Nineteen kilometres northwest of Nakuru town along the Nakuru-Kabarnet road is Kabarak University, which lies on the expansive farm of the late former President Daniel Moi.
After a drive through the university, you arrive at Moi High School-Kabarak beyond which is the heavily-guarded Moi’s home.
At the centre of his compound, dotted with towering indigenous trees, lies his artistic mansion surrounded by flowers of different colours.
Notable in the home is a slight depression behind the mansion where a mausoleum stands in the middle of a lush green lawn.
The mausoleum where Moi and his wife Lena were buried was opened to Kenyans for the first time on February 4, 2021 as the country marked the first anniversary of the patriarch’s death.
Moi died on February 4, 2020, while Lena died on July 22, 2004.
The mausoleum is an open structure with versatile brown roofing and a golden wood interior finish supported by eight concrete pillars, two on each of the four edges.

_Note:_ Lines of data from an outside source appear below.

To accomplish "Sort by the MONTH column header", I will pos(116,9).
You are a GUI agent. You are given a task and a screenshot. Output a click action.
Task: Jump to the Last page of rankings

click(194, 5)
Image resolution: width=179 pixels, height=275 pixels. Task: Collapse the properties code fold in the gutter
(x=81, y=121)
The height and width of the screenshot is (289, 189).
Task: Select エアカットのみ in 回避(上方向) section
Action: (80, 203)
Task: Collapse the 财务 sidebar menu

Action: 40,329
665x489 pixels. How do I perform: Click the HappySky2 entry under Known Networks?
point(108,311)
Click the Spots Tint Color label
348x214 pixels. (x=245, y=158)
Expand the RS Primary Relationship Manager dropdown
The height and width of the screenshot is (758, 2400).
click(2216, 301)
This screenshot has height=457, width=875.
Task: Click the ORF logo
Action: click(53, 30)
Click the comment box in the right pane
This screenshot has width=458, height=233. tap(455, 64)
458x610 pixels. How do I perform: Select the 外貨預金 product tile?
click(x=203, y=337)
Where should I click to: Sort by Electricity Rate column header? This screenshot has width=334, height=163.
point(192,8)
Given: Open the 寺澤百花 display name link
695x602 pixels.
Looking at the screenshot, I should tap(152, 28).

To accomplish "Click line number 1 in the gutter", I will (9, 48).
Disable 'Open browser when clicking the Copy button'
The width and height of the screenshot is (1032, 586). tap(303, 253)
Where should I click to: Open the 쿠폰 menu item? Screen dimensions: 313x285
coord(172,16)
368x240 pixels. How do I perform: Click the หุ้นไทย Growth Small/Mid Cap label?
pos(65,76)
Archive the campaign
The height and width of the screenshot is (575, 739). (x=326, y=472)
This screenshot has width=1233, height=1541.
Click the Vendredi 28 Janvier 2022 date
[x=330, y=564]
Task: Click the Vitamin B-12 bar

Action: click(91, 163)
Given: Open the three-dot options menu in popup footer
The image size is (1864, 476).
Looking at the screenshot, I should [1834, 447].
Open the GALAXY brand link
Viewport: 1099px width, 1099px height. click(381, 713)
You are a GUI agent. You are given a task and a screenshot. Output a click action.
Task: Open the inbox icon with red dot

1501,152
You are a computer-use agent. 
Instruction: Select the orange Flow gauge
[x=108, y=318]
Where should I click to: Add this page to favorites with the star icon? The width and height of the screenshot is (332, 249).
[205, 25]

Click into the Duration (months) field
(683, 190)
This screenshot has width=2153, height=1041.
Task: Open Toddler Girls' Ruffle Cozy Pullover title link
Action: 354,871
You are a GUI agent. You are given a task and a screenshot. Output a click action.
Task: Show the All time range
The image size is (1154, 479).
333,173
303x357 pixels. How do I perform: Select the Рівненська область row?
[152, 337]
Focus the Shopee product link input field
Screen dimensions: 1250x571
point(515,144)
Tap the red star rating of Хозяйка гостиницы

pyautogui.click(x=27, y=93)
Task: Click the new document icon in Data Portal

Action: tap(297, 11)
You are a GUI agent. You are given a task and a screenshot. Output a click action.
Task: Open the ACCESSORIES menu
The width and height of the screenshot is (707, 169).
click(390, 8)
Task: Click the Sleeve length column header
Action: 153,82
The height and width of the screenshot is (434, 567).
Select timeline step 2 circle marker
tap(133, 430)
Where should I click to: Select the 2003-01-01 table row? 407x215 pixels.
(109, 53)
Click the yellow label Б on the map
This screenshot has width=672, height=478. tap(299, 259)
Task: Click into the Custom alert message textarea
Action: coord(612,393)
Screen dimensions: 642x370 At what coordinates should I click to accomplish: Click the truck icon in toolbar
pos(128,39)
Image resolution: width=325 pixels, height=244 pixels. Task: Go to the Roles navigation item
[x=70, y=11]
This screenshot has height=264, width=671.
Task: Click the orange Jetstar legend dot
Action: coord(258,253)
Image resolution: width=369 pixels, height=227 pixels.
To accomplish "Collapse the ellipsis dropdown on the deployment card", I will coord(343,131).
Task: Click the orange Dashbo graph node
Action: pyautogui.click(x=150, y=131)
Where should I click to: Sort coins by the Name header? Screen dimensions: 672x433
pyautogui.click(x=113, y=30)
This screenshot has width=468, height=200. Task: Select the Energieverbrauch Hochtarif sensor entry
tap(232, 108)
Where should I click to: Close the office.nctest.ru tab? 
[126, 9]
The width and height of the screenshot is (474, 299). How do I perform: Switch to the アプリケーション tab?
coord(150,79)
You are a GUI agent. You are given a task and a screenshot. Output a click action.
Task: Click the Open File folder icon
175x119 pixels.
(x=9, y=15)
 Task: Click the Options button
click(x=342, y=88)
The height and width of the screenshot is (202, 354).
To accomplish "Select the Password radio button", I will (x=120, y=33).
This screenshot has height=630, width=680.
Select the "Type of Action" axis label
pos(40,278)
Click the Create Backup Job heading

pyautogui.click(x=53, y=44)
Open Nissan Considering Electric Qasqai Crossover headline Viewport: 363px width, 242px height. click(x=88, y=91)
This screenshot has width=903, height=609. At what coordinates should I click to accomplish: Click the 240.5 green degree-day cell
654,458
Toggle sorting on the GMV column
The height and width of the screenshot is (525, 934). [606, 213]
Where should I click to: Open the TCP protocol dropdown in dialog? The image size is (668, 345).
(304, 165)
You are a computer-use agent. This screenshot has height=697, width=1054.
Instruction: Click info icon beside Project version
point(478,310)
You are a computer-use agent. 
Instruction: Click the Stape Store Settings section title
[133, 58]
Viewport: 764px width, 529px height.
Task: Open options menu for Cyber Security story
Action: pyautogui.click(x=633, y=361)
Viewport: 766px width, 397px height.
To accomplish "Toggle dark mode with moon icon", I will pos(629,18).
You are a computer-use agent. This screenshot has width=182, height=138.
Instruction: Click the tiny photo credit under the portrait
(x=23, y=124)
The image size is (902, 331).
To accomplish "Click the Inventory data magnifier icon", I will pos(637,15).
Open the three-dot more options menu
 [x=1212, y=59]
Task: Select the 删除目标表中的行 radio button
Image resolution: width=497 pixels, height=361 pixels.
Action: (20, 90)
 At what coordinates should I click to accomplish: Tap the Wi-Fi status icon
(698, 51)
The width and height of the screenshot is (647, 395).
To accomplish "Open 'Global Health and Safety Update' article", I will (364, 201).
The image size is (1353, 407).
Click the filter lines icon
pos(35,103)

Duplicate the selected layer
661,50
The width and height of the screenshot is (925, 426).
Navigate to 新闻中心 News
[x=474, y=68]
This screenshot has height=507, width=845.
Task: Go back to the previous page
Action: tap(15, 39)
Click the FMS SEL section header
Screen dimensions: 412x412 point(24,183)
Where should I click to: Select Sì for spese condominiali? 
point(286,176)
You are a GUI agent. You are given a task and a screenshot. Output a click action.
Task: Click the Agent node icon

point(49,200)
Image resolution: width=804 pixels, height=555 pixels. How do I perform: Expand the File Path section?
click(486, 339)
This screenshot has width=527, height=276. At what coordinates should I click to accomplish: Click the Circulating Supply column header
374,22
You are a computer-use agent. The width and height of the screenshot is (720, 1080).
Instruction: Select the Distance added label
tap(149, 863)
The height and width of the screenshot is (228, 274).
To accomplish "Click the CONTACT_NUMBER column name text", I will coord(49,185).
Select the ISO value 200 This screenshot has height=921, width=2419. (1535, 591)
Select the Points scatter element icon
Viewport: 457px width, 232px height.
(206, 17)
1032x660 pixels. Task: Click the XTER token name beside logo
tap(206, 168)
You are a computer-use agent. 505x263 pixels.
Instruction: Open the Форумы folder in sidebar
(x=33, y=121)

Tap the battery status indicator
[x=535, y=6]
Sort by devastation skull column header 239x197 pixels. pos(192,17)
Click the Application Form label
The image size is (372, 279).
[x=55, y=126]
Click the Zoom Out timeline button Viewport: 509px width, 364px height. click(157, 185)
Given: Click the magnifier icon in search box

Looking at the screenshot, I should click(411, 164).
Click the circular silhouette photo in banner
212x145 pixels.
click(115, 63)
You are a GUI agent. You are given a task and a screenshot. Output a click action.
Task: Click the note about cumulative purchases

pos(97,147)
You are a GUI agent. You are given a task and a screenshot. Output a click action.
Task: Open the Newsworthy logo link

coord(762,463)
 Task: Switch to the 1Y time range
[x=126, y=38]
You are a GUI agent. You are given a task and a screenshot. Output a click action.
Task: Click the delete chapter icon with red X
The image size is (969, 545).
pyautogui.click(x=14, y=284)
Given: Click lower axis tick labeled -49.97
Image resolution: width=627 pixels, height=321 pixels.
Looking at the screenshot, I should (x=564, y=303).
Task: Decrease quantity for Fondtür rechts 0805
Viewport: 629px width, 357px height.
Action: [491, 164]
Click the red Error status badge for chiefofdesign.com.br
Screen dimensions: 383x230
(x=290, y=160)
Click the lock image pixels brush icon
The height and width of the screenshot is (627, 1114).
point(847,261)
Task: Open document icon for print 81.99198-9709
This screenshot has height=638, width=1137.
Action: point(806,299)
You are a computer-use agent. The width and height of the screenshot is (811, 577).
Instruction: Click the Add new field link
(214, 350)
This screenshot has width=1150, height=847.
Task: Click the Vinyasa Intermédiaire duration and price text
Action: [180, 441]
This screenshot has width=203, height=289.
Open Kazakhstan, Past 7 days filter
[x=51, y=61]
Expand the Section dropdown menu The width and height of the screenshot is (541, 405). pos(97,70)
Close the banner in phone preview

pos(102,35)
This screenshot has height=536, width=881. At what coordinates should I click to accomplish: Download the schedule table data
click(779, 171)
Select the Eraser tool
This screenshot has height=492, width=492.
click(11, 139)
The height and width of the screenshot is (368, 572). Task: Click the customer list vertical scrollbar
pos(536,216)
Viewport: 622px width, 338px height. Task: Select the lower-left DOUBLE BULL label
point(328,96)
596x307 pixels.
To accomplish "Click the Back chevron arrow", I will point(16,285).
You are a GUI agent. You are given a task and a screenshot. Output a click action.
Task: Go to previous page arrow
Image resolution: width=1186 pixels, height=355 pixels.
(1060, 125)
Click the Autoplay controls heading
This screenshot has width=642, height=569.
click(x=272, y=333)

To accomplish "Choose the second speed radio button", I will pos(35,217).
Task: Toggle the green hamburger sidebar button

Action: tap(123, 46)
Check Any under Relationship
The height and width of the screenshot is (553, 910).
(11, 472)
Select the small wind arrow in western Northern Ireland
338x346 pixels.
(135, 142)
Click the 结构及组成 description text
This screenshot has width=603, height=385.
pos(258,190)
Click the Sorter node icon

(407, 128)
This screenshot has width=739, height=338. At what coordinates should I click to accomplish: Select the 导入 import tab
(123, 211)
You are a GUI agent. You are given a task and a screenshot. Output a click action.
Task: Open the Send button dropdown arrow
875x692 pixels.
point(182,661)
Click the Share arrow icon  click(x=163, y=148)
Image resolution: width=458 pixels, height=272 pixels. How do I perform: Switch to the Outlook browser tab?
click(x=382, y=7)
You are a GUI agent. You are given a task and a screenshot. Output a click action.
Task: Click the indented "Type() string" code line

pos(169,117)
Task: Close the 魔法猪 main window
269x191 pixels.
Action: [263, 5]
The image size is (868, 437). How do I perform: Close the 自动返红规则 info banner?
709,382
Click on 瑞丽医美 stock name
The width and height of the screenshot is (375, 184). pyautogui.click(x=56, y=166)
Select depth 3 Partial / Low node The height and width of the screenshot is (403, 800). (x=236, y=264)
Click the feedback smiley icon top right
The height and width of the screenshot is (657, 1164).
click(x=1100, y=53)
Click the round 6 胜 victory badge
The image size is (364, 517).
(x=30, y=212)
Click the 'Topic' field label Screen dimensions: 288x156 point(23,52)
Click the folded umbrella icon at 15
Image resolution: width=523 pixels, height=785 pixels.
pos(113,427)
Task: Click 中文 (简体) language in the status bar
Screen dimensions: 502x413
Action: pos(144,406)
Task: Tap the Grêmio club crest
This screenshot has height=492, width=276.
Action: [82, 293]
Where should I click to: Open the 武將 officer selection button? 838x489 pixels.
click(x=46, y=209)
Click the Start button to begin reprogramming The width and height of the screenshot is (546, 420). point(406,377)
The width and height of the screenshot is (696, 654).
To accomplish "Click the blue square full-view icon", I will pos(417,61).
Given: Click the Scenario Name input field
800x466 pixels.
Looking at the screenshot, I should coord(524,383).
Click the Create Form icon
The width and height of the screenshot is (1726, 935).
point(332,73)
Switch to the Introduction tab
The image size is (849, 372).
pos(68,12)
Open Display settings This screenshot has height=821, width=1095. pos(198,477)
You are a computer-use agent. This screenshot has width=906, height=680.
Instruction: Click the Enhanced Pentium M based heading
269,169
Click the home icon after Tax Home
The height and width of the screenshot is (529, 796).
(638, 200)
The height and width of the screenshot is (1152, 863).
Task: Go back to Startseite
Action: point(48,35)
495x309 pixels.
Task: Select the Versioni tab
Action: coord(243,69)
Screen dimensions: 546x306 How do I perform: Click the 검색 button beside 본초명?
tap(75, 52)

Attracting the eyes is the clear marking at the top of each pillar with the names of Moi’s sons and daughters.
To access the mausoleum, there are three staircases rising from the west. On the front right are the first two pillars tagged Jennifer and Jonathan. On the front left, the roof is supported by two other pillars tagged Raymond and John Mark.
As you step in you first get to Moi’s grave, which lies side by side with that of Lena, both covered with a grey plaque with white specks all surrounded by pots of fresh flowers.
On top of Moi’s grave is his name and words drawn from the Bible – Galatians 2:20: “I have been crucified with Christ and I no longer live but Christ lives in me. The life I live in the body, I live by faith in the Son of God who loved me and gave himself for me.”
Then, “Fare thee well world’s statesman, husband, father, grandfather, brother, uncle, kinsman and friend of many worldwide.”
The grave is surrounded by two lines of rectangular tiles made of brown marble while on its left is Lena’s grave with a similar design.
“Happy are they who are in the Lord they shall be comforted in his kingdom. For mother we say goodbye till we meet again at the foot of our creator,” the plaque on Lena’s grave reads, in addition to her name.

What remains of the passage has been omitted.